Friday, July 20, 2018

Lithium Is Dead For Now: What's Next?

Yesterday Neil Hume, the Financial Times' commodities editor, flagged an interesting development in electric vehicle land: 

Bacanora Lithium pulls plug on $100m share sale
Aim-listed company had announced plan to tap investors for fresh funds on Monday
Bacanora Lithium has pulled the plug on a proposed $100m share sale, blaming volatile prices for the battery raw material. 
The Aim-listed company announced the fundraising plan on Monday alongside news of a strategic investment of $90m by two new backers. The move spooked the market and saw Bacanora shares fall from 80p to 67p.
Lithium miners are racing to secure financing as they build projects to capitalise on rising demand for electric cars. But with so some many companies entering the lithium space, many analysts and investors are concerned about a looming supply glut that will put pressure on prices. 

Prices for lithium carbonate, the most common type of lithium used in batteries, have fallen by 14.5 per cent to trade at $17,750 a tonne this year, according to Benchmark Mineral Intelligence....MUCH MORE
Although we've been posting on lithium for over a decade, for the recent run-up in periodic table investing we  preferred cobalt to lithium going back to an FT piece by Mr. Hume's confrère (and co-author of the above story) in May 2016:

Why the CIA Reads The Financial Times (and you should too) Tesla and Cobalt
A couple weeks ago we posted a seemingly innocuous piece with a boring headline: "'Freeport Sinks On Sale of Africa Copper Mine To Chinese' (FCX; LUN.TO)".

I figured there were at best two thousand people in the whole world who knew or cared about the back story and real import of what was going on so I'd just drop it as an Easter egg for the cognoscenti and other assorted electric vehicle/conflict mineral/African warlord/Elon Musk/extractive industry/Génocidaire hunter/U.S. political corruption watchers to find.

Well now that cat's out of the bag.

Big kudos to the FT's Henry Sanderson for recognizing one hell of a story and a small request for the Financial Times: Can you tell us what the old ENRC is up to these days?

From The Financial Times, May 25:
China plays long game on cobalt and electric batteries...MORE
Well, cobalt futures quadrupled on the LME and in fact the blue stuff was the best performing portfolio commodity in 2017.

August 2017 
Eighteen months ago we went with cobalt over lithium as the battery material that would be in shortest supply and think that is still a correct assessment. However, if long-suffering reader is interested the 'search blog' box has quite a few hits for 'lithium'.... 

But all good things come to an end:
(LME cobalt)


source: tradingeconomics.com

And even though we didn't have an interest in lithium we kept track of it:

January 2018
Lithium: Here Comes the Supply Surge

And a couple weeks later:
Lithium: After Four Years of Negotiating, SQM and Regulator Reach Agreement On Increased Production (SQM; ALB)

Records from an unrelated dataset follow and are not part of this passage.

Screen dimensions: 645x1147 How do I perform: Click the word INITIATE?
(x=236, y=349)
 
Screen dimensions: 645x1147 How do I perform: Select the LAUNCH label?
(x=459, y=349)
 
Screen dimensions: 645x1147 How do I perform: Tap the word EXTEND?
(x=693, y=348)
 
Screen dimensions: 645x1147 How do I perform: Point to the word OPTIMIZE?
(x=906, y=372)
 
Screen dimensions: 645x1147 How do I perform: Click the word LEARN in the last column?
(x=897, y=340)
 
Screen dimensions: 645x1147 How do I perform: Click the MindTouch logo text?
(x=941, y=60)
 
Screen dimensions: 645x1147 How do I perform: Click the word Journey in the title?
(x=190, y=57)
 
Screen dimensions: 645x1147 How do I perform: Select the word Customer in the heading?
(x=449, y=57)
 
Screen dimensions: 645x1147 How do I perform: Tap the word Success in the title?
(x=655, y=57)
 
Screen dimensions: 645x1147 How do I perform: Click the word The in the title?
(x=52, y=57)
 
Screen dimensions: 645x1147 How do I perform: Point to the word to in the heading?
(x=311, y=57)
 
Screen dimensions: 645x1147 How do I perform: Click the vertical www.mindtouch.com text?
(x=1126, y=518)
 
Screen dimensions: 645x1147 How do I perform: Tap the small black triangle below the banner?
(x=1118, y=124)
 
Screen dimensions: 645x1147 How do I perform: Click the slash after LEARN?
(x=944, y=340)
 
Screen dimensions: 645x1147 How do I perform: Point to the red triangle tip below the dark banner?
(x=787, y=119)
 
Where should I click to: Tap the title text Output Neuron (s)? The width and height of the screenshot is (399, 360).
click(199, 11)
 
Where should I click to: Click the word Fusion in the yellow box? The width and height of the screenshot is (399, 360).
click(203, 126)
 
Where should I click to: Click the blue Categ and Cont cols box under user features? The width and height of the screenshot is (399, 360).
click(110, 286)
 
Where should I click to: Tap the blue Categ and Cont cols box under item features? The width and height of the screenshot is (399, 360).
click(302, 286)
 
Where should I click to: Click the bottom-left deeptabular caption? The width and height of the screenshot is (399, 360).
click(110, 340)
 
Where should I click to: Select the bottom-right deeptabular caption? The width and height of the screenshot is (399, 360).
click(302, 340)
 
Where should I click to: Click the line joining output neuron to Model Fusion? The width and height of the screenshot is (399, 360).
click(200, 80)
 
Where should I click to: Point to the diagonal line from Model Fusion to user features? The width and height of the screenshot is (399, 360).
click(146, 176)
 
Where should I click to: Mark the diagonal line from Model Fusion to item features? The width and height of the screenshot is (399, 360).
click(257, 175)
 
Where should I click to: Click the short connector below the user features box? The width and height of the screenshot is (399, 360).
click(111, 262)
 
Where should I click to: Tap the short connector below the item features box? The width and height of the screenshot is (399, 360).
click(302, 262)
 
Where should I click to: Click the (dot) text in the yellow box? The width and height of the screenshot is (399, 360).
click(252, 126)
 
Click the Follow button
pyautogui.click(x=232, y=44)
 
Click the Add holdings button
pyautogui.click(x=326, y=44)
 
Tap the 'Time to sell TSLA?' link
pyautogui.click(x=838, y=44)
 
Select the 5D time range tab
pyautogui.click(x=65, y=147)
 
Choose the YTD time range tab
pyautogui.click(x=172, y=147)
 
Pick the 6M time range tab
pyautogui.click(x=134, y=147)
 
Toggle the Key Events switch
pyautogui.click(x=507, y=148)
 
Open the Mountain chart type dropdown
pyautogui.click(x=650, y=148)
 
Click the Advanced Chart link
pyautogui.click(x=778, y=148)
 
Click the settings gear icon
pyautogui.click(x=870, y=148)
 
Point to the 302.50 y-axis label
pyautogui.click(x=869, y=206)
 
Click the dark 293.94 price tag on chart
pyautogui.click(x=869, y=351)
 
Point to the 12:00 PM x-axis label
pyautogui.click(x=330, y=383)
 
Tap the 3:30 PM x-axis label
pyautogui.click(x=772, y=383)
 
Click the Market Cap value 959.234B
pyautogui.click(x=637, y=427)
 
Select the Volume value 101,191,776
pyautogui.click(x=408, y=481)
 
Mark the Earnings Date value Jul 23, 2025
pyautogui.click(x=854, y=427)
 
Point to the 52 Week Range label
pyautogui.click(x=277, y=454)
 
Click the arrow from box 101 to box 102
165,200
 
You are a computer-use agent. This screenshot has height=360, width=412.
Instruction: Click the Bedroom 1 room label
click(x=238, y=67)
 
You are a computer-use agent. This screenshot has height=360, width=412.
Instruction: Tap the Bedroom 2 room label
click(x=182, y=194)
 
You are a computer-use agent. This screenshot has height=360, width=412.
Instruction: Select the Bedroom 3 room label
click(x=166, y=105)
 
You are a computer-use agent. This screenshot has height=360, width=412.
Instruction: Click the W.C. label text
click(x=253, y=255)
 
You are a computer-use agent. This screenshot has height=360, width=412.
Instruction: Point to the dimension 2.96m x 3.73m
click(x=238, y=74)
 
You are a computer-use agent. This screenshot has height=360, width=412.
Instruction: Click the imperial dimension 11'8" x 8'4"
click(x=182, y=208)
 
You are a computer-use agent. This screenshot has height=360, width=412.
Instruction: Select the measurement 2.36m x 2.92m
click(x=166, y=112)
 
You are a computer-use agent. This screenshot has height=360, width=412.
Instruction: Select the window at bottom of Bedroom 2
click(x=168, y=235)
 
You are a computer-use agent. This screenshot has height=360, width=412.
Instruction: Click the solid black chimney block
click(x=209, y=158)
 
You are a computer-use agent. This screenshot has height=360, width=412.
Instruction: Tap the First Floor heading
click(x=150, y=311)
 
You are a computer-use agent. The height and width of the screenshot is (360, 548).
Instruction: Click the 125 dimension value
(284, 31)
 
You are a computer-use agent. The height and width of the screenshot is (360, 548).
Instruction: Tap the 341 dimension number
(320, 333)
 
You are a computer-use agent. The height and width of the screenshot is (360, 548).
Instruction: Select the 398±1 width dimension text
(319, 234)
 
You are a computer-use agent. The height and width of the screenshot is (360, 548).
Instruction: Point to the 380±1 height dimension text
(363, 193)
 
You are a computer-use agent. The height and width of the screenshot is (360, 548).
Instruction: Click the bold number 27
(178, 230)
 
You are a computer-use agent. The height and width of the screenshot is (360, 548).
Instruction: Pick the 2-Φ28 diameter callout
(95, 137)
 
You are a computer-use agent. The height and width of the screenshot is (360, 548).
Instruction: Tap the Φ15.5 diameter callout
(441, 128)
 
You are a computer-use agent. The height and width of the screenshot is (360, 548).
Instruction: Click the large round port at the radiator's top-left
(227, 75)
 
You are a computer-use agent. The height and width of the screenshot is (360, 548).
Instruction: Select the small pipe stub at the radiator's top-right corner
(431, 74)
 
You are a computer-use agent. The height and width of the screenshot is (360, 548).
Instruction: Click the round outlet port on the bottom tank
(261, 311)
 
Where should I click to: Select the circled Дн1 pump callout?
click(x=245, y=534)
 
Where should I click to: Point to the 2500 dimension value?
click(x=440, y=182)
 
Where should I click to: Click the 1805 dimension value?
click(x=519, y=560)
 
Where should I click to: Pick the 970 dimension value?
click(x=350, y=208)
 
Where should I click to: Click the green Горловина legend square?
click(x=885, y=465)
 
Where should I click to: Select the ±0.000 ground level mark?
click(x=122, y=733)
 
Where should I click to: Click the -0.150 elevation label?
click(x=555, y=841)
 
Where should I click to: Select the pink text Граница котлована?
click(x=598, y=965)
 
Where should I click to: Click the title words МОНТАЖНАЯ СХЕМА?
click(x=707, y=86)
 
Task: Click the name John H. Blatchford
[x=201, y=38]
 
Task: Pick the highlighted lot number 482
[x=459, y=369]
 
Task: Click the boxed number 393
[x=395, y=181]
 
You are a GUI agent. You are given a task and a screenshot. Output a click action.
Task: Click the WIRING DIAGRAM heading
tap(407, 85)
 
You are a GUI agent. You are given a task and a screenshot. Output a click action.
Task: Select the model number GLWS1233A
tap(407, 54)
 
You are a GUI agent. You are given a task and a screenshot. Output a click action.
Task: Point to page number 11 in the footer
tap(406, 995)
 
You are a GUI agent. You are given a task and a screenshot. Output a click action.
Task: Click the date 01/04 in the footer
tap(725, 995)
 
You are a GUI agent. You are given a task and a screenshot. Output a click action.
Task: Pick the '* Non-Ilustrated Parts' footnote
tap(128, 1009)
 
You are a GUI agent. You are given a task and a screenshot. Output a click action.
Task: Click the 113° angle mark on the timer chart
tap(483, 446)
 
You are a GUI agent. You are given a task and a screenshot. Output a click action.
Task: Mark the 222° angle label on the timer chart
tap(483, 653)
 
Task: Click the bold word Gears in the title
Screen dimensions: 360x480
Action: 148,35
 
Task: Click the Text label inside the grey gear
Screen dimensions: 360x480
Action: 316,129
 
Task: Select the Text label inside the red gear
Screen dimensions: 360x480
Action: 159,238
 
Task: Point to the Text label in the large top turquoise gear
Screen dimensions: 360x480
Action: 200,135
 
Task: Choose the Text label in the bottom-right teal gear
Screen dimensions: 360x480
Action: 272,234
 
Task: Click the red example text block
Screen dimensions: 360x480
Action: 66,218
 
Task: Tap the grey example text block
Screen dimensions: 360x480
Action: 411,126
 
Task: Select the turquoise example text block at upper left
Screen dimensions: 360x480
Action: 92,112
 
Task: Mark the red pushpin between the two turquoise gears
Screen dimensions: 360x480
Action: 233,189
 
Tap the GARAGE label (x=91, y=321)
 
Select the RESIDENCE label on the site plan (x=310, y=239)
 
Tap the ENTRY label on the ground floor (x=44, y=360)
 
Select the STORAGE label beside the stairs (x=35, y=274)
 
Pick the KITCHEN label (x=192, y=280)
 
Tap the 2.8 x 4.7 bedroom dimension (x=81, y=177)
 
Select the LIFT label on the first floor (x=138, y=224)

Since those January '18 posts the two stocks highlighted in the headline haven't done so well:

SQM Sociedad Quimica y Minera de Chile S.A. daily Stock Chart


And to top it all off as the FT reported on July 17th "LME moves closer to lithium contract launch with request for pricing providers"
The London Metal Exchange has moved a step closer to launching the world’s first lithium futures contract, issuing a request for pricing providers, according to a document seen by the Financial Times. The LME is set to launch a cash-settled lithium contract in the second half of 2019, which would allow traders to speculate on prices for the electric car battery ingredient....MORE
Keep in mind what often happens when an "investment" without futures suddenly has an instrument that allows shorting. (looking at you, Bitcoin)

By mid-2017 we had already started casting about for the next obscure element and on June 29, 2017 posted:
The Cobalt Trade Worked Out, On To Ruthenium

Which, he said modestly led to this story in December, 2017:
"Rush for Ruthenium Has Metal Soaring 375 Percent in 2017: Chart"

From Bloomberg Quint:

https://assets.bwbx.io/images/users/iqjWHBFdfxIU/ieWysS2Tk.9g/v6/628x-1.png
(Bloomberg) -- Demand for hard drives and for electrochemical applications has driven little-known ruthenium to the highest price in more than seven years. Soaring to $190 an ounce, according to Johnson Matthey Plc, it’s more than quadrupled this year, outperforming all major commodities -- and it may have more to run. “This rally has legs,” Jonathan Butler, a precious metals strategist at Mitsubishi Corp. in London, said by email. “There’s good industrial buying out there.”
So, one might be asking oneself, what's next, how do I find what moves after cobalt and ruthenium?
It's easy, you can do it at home.

First gather up your tools: some darts and a periodic table:....MORE

Throw your darts, note where they land,  invest away and survive, thrive & save civilization!